Problem to solve: Copy, with no pictures, the line that contains "Instruction: Pick February 5 in the calendar" and each line after it down to the end of the entries below, exactly.

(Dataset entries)
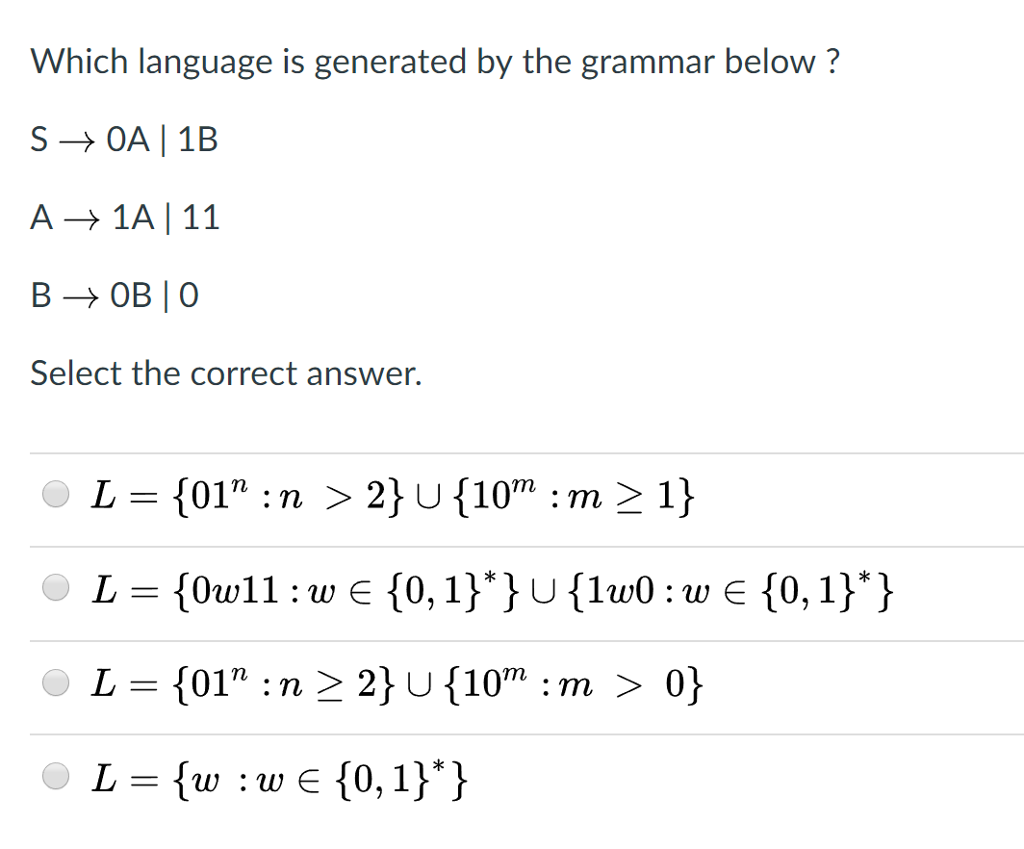The image size is (1024, 849).
Task: Select the radio button for L = {01^n : n ≥ 2} ∪ {10^m : m > 0}
Action: tap(56, 682)
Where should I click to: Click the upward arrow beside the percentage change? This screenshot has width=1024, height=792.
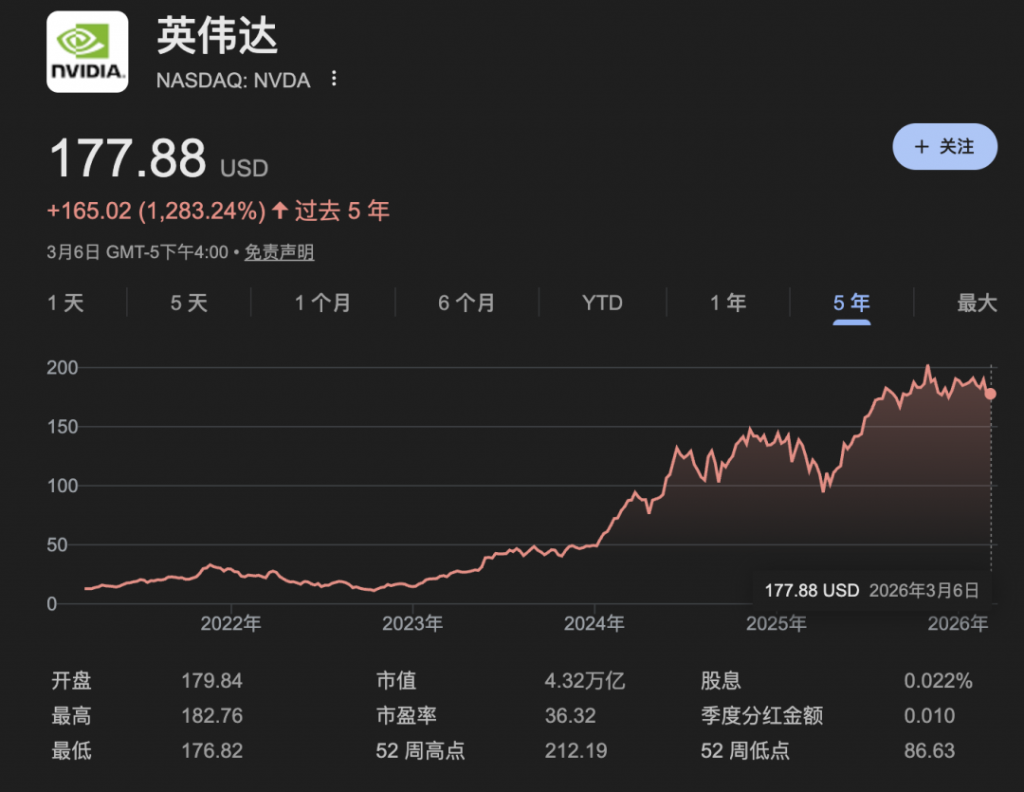(x=280, y=211)
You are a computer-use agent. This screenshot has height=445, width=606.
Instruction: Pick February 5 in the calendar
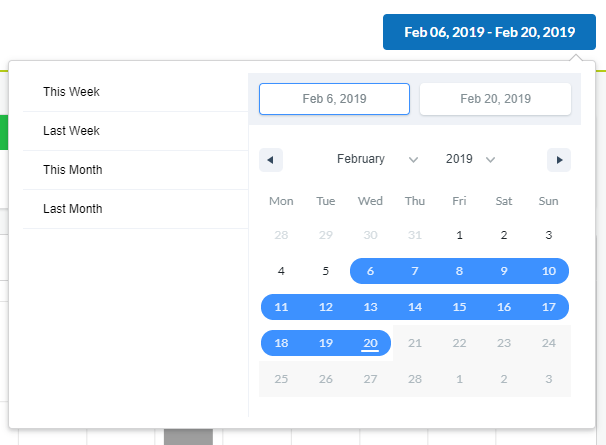pos(326,271)
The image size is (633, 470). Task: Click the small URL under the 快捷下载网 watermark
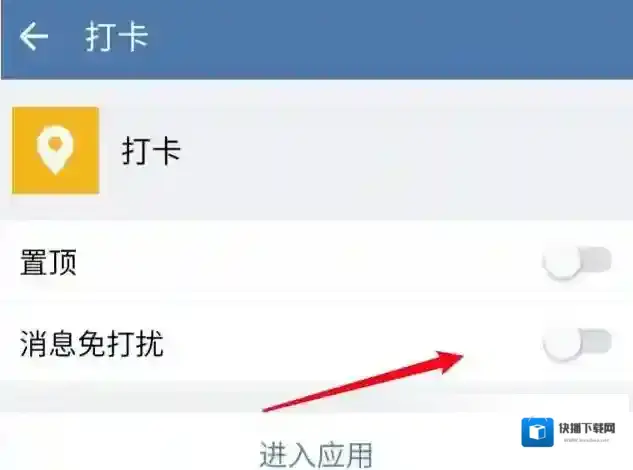point(586,440)
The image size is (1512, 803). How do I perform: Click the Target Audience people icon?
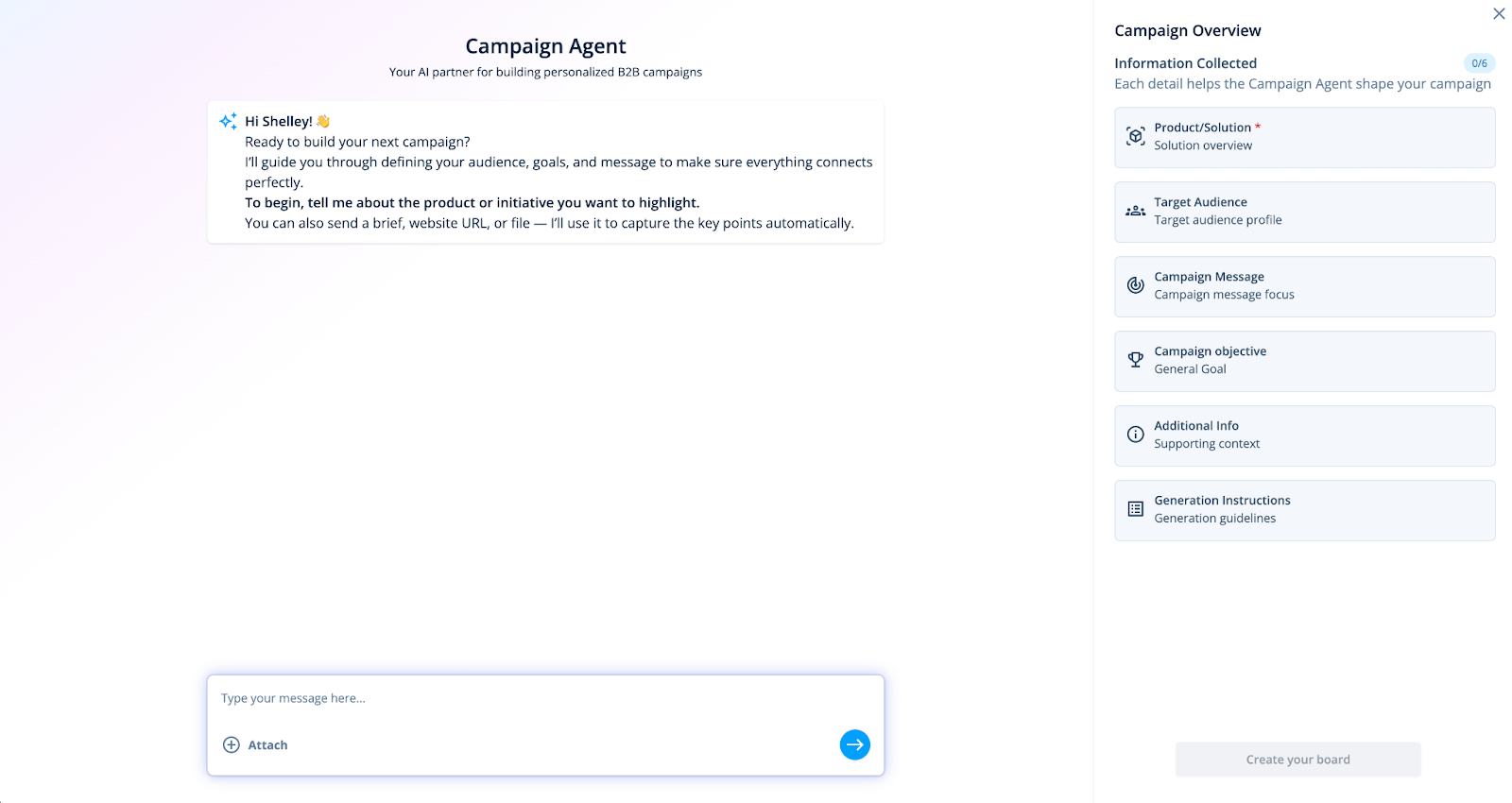1135,211
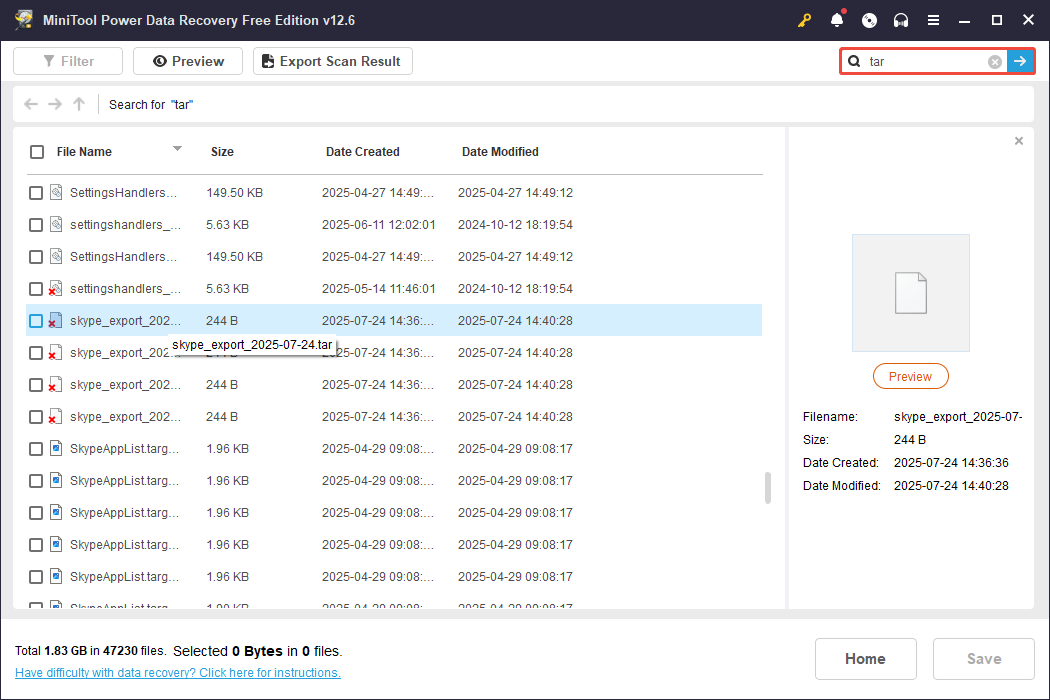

Solution for this exercise:
Instruction: Pick February 5 in the calendar
pos(326,271)
The image size is (633, 470). Task: Click the small URL under the 快捷下载网 watermark
point(586,440)
The image size is (1512, 803). How do I perform: Click the Target Audience people icon?
1135,211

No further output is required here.